Мать вытащила из печки горшок перепревших щей, накрошила луку, налила в тарелку.
– Садись, Витюша, поешь. Расскажи, как поговорили?
– Завтра старого «Захара», что возле кузни валяется, принимаю.
– Ой-ё-ё-ё! Да ведь он вовсе и без мотору. Что же ты на нем заработаешь?
– Найдут мотор. Номер есть – значит машиной числится. Буду починять. Не справлюсь – к дяде Афоне в помощники пойду, жеребят пасти. Мне все равно.
Акулина Егоровна обессиленно опустила руки, села на лавку.
– Это все Крутояров измигульничает? [11]11
Измигульничать – издеваться.
[Закрыть]
– Он.
– Вот ведь про клятой-то… Не могло ему башку-то на фронте оборвать. Добрых людей поуничтожало, а худых оставило. А еще другом был отца-то твоего. Когда ты маленький был, так все мне приказывал: «Береги парнишку!»
– Не греши, мать, на Павла Николаевича. Сам я пролетел, не на кого вину класть.

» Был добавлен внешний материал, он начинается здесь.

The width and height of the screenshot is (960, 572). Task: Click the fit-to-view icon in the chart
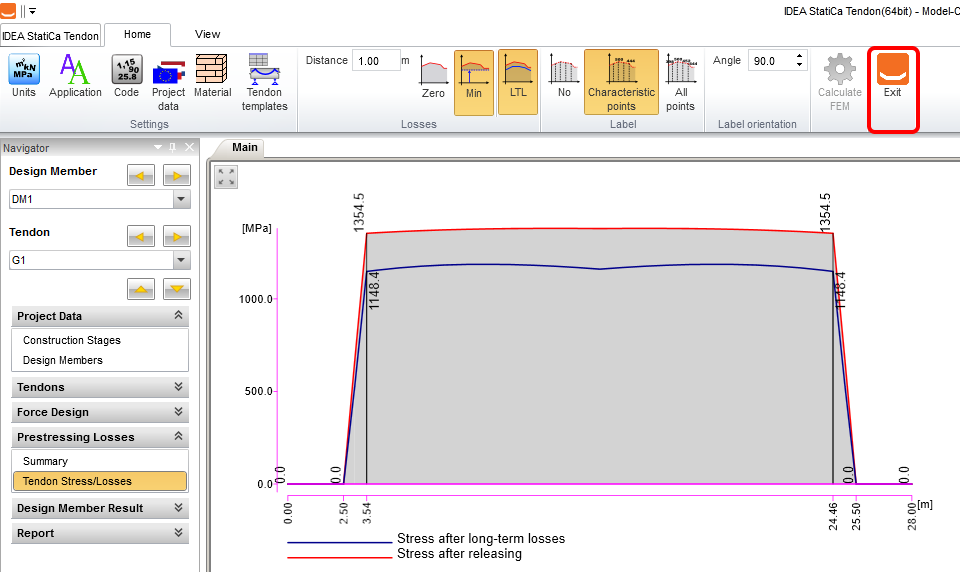pyautogui.click(x=227, y=177)
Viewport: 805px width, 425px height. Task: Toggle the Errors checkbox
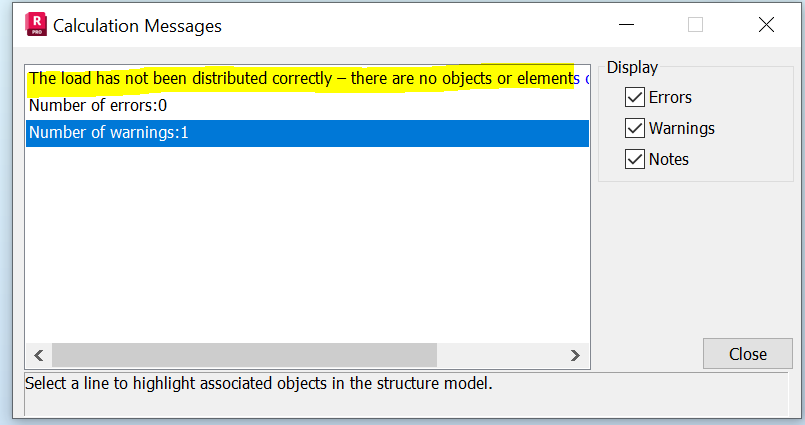coord(634,97)
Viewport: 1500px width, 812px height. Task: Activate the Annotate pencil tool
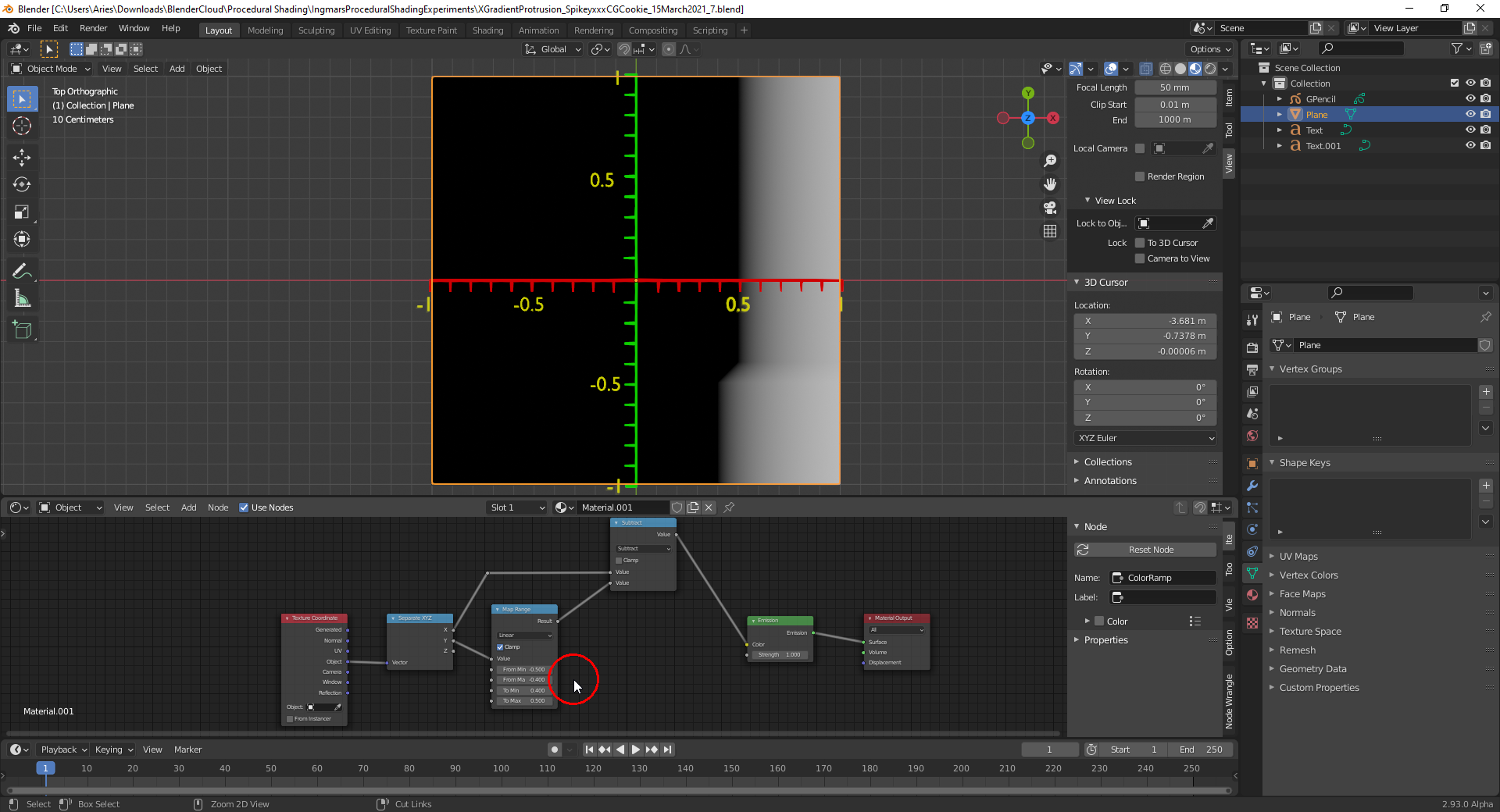click(x=22, y=272)
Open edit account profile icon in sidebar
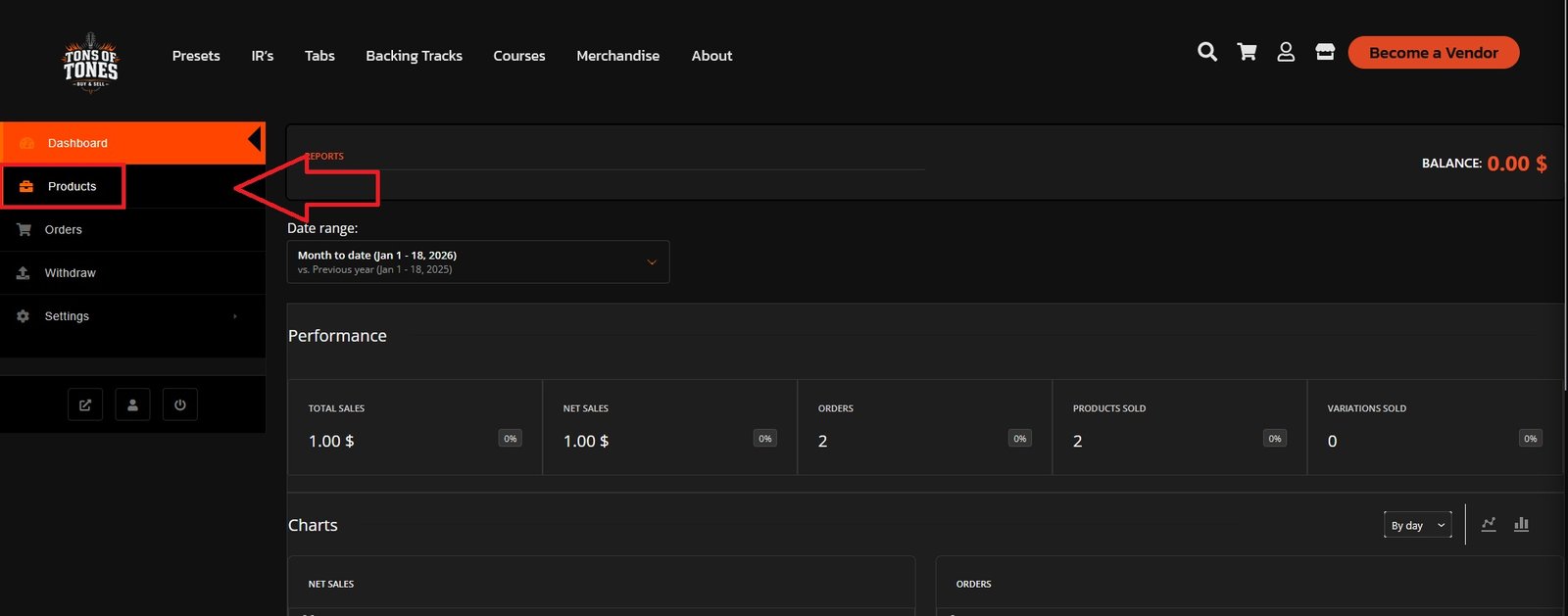1568x616 pixels. point(132,404)
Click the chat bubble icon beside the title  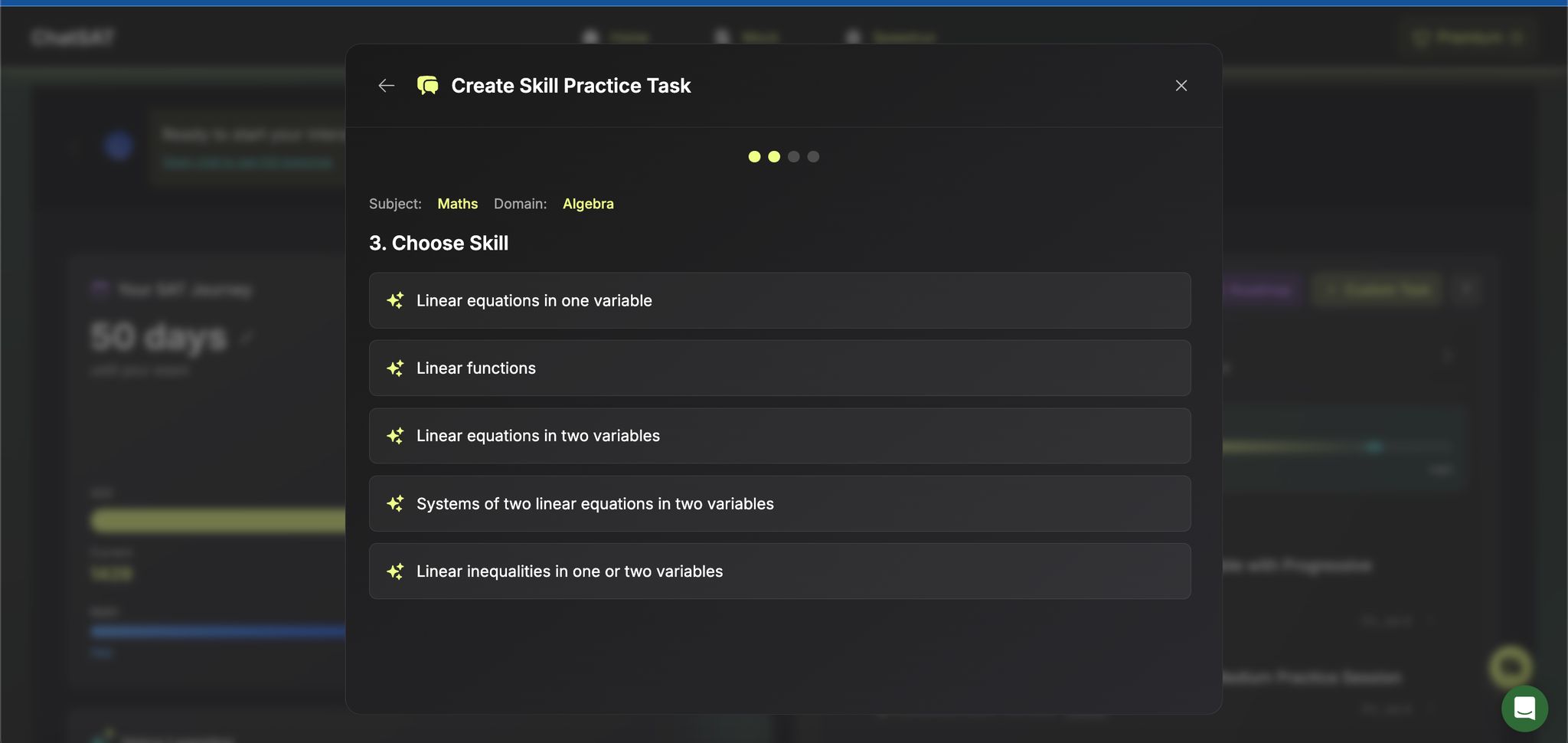pos(427,86)
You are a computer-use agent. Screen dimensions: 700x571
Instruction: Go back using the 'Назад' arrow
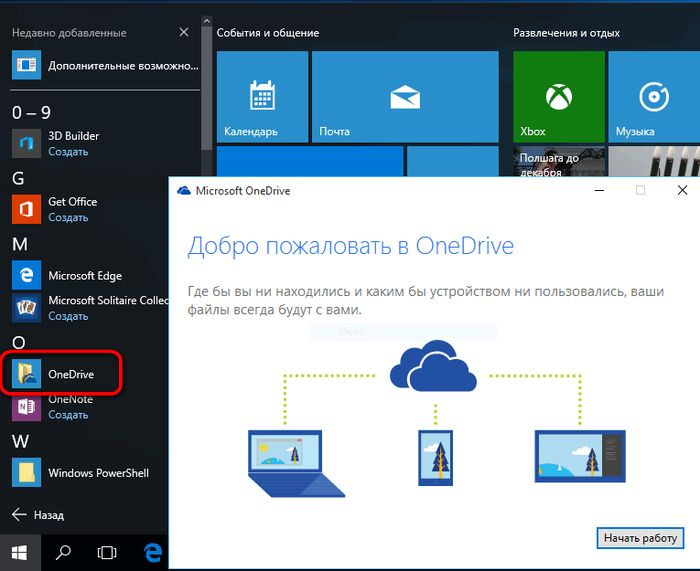pos(38,515)
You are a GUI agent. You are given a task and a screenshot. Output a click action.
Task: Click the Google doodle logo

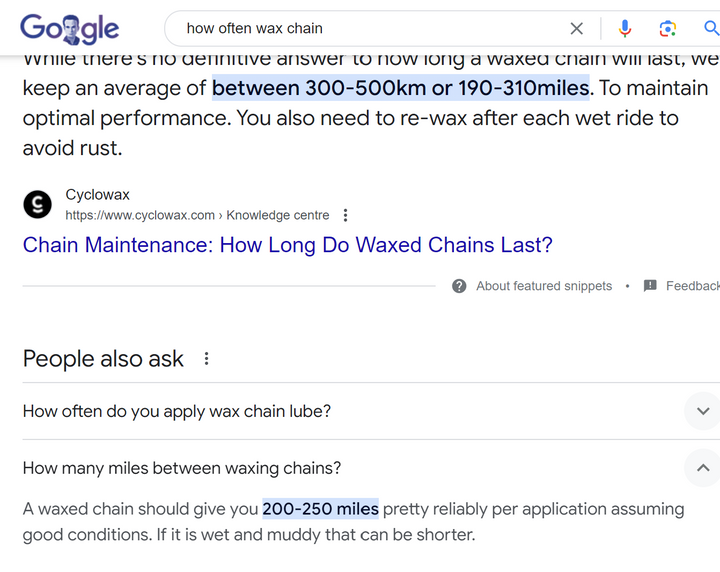pyautogui.click(x=69, y=29)
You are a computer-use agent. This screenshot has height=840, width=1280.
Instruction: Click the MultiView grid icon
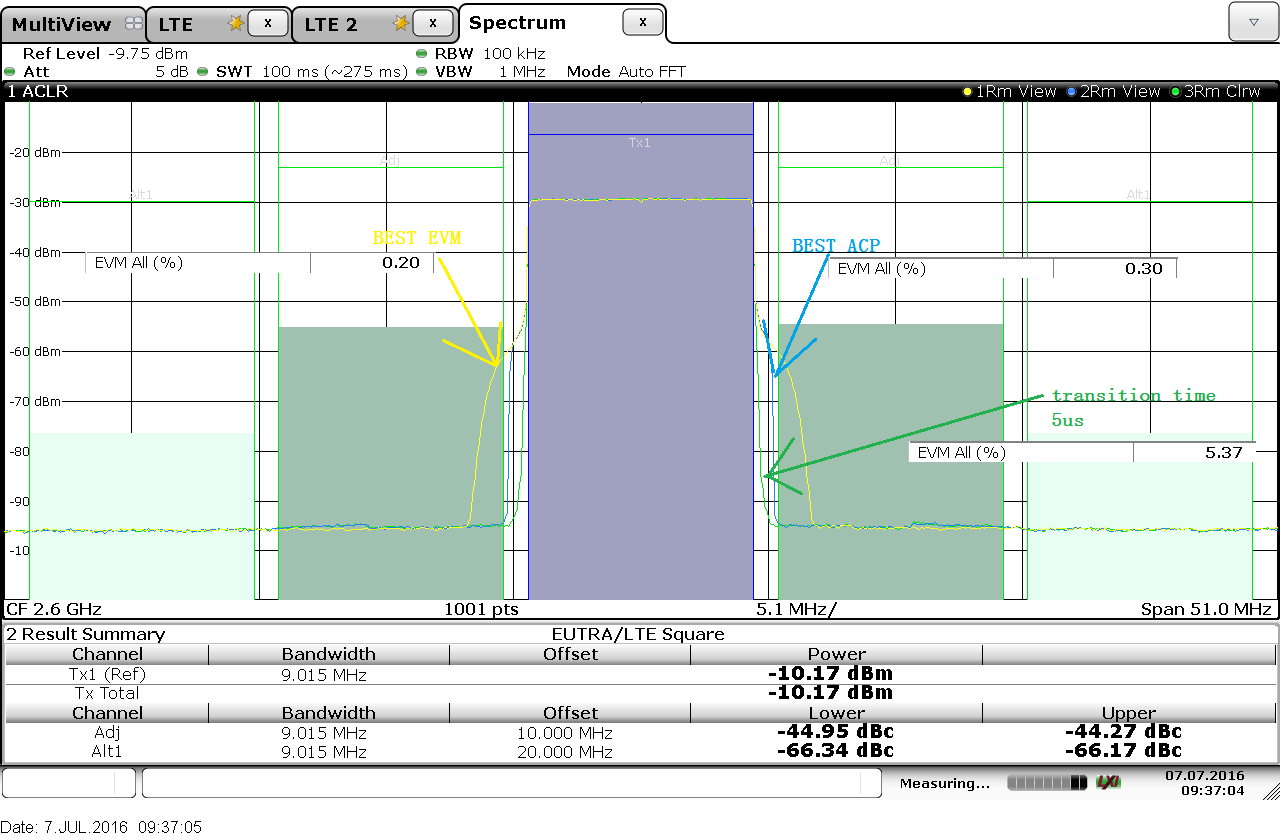click(x=133, y=24)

Виталька недохлебал щи, выпил залпом стакан простокваши с сахаром и ушел в горенку. Оттуда сказал:
– Может, он потому и прет на меня, что другом папкиным был.
Когда мать щелкнула выключателем и угомонилась у себя на кухне под пестрым, шитым из разноцветных треугольников одеялом, Виталька уткнулся в подушку и дал волю слезам.
Всю ночь маячил перед ним Павел Николаевич Крутояров, высокий, плечистый, не зависимый ни от кого. Посмеивался жестковато:
– То лето, Виталий, как нынешнее, споро шло. Травы буйствовали по всей Карелии. И ветер веселый дул. Относил запахи пожаров куда-то в сторону. И вечера были тихие, не хуже наших, рябиновских. До форсирования Свири по-довоенному все было. И нам показалось, что все то, что творилось долгие годы, все это – кошмарный сон. Но это только казалось. А на самом деле мы продолжали прочесывать леса… Да. Так вот, шел конец войны. Мы его угадывали. Но не верили в близкий его приход: почти каждый день выбывали наши десантники. Был – и нету. И частенько у нас настроение такое было, как на поминках. Посмотрят друг на друга: «Кто?» – «Саша Колобов из третьего» или «Иван Наметов из первого». И молчали. Это, парень, походило на крик… Батька твой, комиссар Соснин, человек был каменный. Материться он не умел. Но скажет бывало: «Жалко Сашку. За него отвечать придется Гитлеру самому».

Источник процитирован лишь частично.